ASSIGNED TASK: Send back the listing, word for word.

_ _ _

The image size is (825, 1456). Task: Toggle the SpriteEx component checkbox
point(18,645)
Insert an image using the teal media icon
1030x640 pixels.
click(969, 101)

_ _ _

RESPONSE AREA:
The image size is (825, 1456). Task: Toggle the SpriteEx component checkbox
point(18,645)
Insert an image using the teal media icon
1030x640 pixels.
click(969, 101)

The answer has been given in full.